On univariable analysis, any motor symptoms (≤5min), limb ataxia, and aphasia (≤5min; all irrespective of any symptom combinations) and the symptom pair of any sensory symptoms/limb ataxia were associated with increased odds of MRI-DWI-positivity. Positive visual symptoms, dizziness (both irrespective of any symptom combinations) and the symptom pair of gait instability/dizziness were negatively associated with MRI-DWI-positivity. Odds ratios and corresponding 95% confidence intervals are provided in Table 1.

Table 1.

Univariable analysis–statistically significant associations of symptoms and symptom combinations with MRI-DWI-positivity

MRI = Magnetic Resonance Imaging; DWI = Diffusion-Weighted Imaging; OR = Odds Ratio; CI = Confidence Interval.

A statistically significant association of symptoms and symptom combinations with MRI-DWI-positivity on multivariable analysis was preserved for any motor symptoms (≤5 min, OR 2.18, 95%CI 1.27–3.65, irrespective of symptom combinations), aphasia (≤5 min, OR 2.53, 95%CI 1.28–4.80, irrespective of symptom combinations) and the symptom pair gait instability/dizziness (OR 0.34, 95%CI 0.14–0.69; odds ratios are derived from the final regression model, Table 2). On final multivariable logistic regression analysis, we further observed a positive association of MRI-DWI-positivity with age (OR 1.03, 95%CI 1.01–1.05, per year of older age), and having no previous identical event (OR 1.75, 95%CI 1.07–2.99), and a negative association with female sex (OR 0.47, 95%CI 0.32–0.68), normal neurological exam (OR 0.55, 95%CI 0.35–0.85) and resolved symptoms (OR 0.49, 95%CI 0.30–0.78). There was no statistically significant association between overall symptom duration and MRI-DWI-positivity (Table 2) and no evidence of effect modification by symptom duration on any symptom variable. Similarly, sensitivity analysis in the subgroup of patients with resolved symptoms did not show a statistically significant influence of overall symptom duration on MRI-DWI-positivity (Supplemental Table 5).

Table 2.

Multivariable analysis–association of clinical findings with MRI-DWI-positivity

MRI = Magnetic Resonance Imaging; DWI = Diffusion-Weighted Imaging; OR = Odds Ratio; CI = Confidence Interval.

Harrel’s c-statistic illustrating model performance of the final multivariable logistic regression model including symptom duration was 0.72 (95%CI 0.69-0.77).
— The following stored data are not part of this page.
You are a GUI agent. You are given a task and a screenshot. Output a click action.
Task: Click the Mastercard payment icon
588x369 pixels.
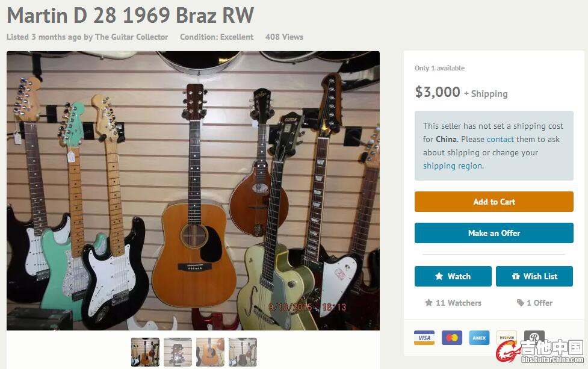[x=452, y=338]
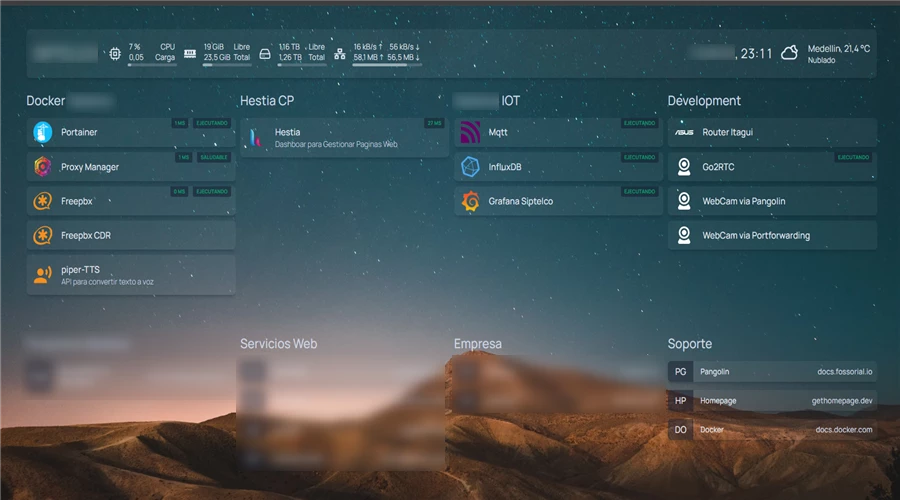Click the EJECUTANDO status badge on Freepbx
The width and height of the screenshot is (900, 500).
(211, 191)

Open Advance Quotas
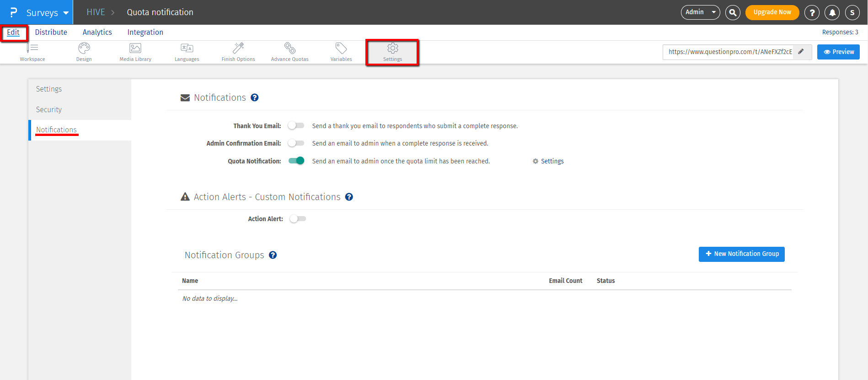[289, 52]
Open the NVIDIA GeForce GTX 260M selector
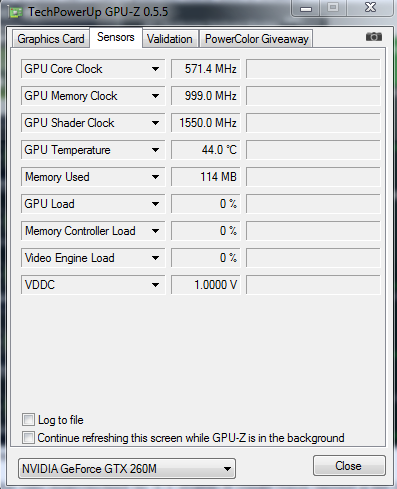This screenshot has height=489, width=397. (127, 469)
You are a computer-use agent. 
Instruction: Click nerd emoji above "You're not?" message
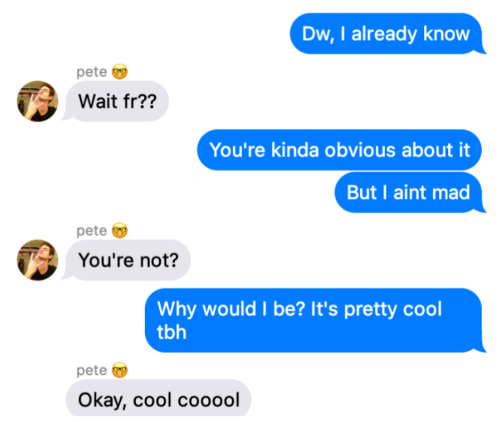[x=120, y=230]
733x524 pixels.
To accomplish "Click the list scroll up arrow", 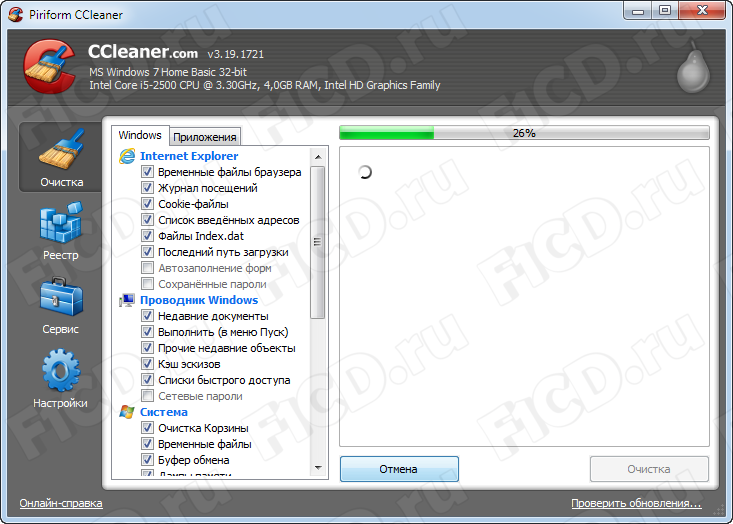I will pos(318,157).
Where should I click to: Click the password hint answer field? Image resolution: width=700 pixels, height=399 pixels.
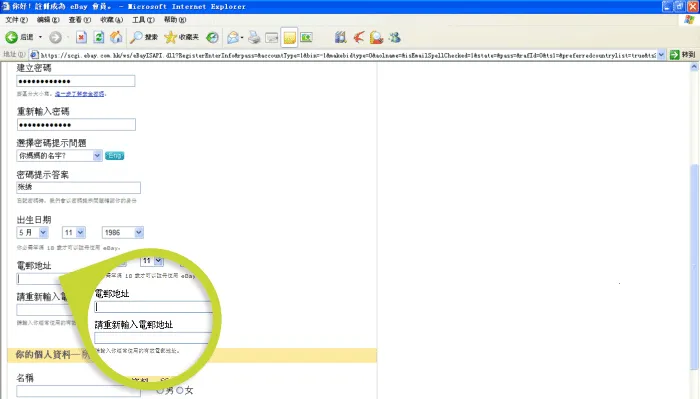point(79,187)
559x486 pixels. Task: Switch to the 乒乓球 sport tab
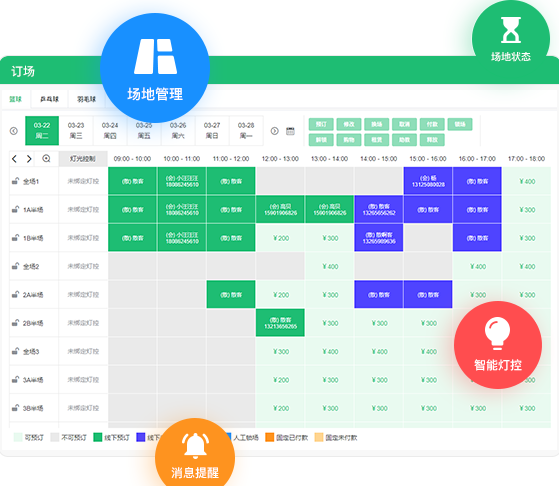[x=49, y=99]
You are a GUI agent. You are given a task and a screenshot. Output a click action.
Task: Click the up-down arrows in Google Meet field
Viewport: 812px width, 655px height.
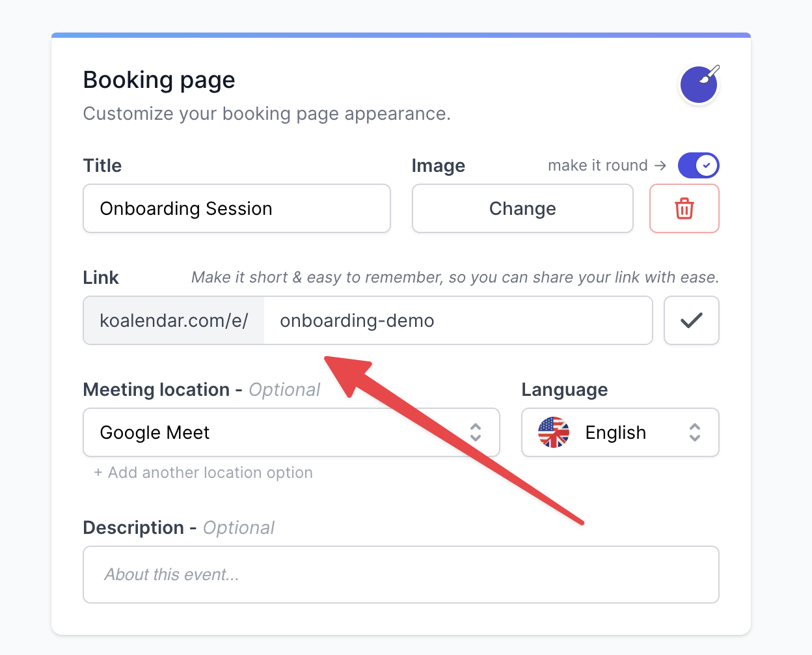tap(476, 432)
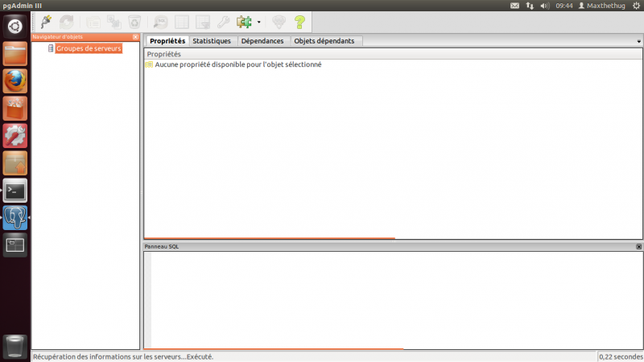Viewport: 644px width, 362px height.
Task: Click the add server connection plug icon
Action: pos(46,22)
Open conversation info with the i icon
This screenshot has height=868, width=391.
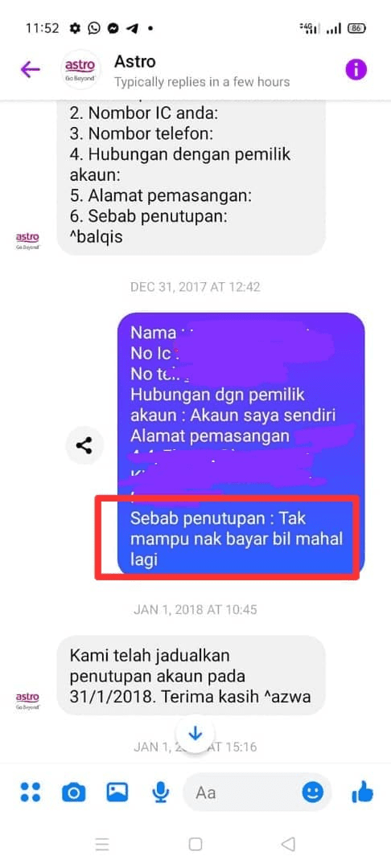(x=356, y=69)
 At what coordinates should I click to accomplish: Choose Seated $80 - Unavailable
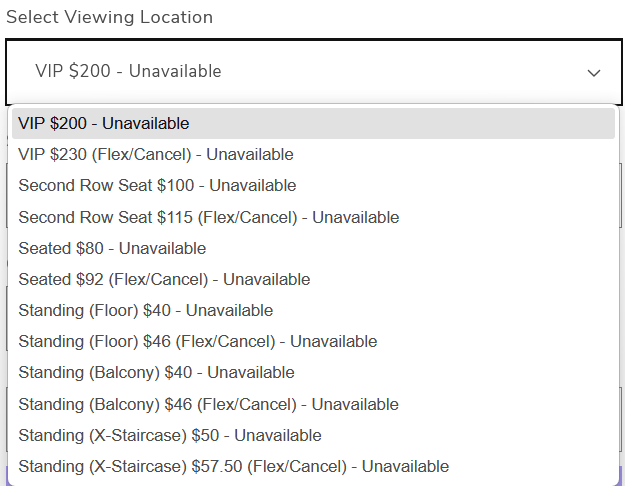pos(313,248)
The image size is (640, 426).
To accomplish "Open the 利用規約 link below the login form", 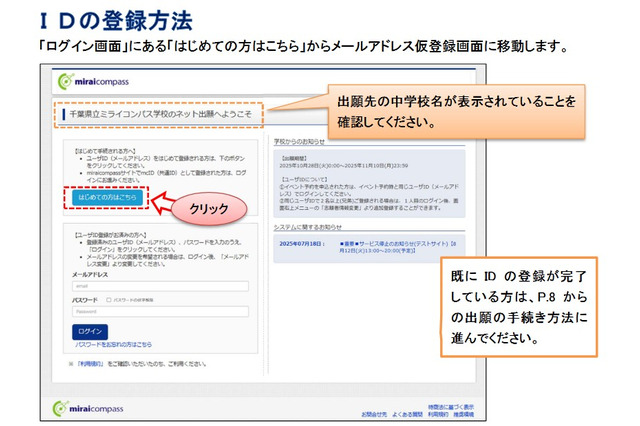I will tap(91, 363).
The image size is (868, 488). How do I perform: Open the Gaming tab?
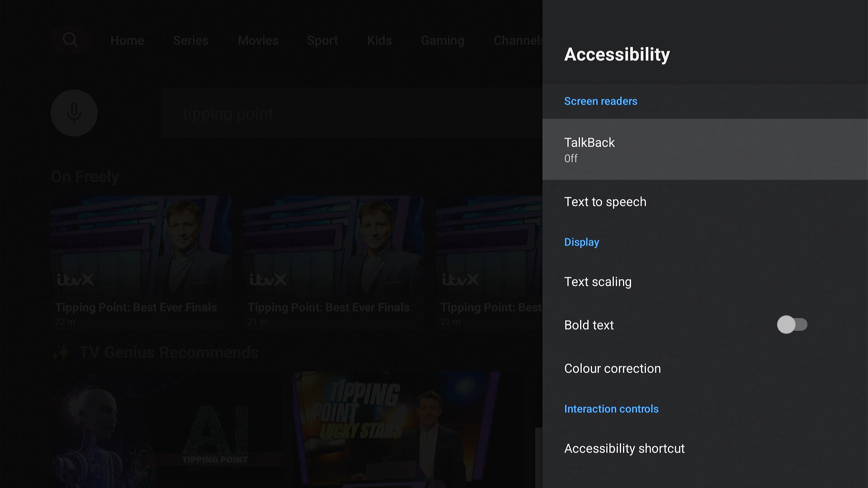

In the subgroup of patients without any motor or speech symptoms (n = 810/1028 (78.8%)), limb ataxia (OR 2.71, 95%CI 1.17–5.79) and the symptom pair any sensory symptom/limb ataxia (OR 4.89, 95%CI 1.23–17.42) were significantly associated with MRI-DWI-positivity on univariable analysis, but this was not preserved on multivariable logistic regression analysis (Supplemental Table 6). Again, overall symptom duration was not significantly associated with MRI-DWI-positivity in this subgroup (OR 1.00, 95%CI 0.99–1.00).

Discussion

In this post-hoc analysis of patients selected by their presentation with low-risk transient or persistent minor neurological symptoms, we observed an association of various clinical factors with the presence of DWI-positive brain MRI performed within 8 days from symptom onset. Increasing age, presentation with motor or speech symptoms ≤ 5 min, and no history of a previous identical event were positively associated with the presence of DWI-positive MRI whereas female sex, presentation with dizziness and gait instability, normal neurological exam and resolved symptoms showed a negative association. Additional clinical factors, namely symptom duration, did not show a significant association with MRI-DWI-positivity. Predictive ability for MRI-DWI-positivity of these easily available clinical factors was only moderate. In comparison to the main analysis of the DOUBT study, this post-hoc analysis provides a more extensive and detailed assessment of clinical characteristics and symptoms and their associations with MRI-DWI-positivity even though the majority of those additional characteristics was not significantly associated.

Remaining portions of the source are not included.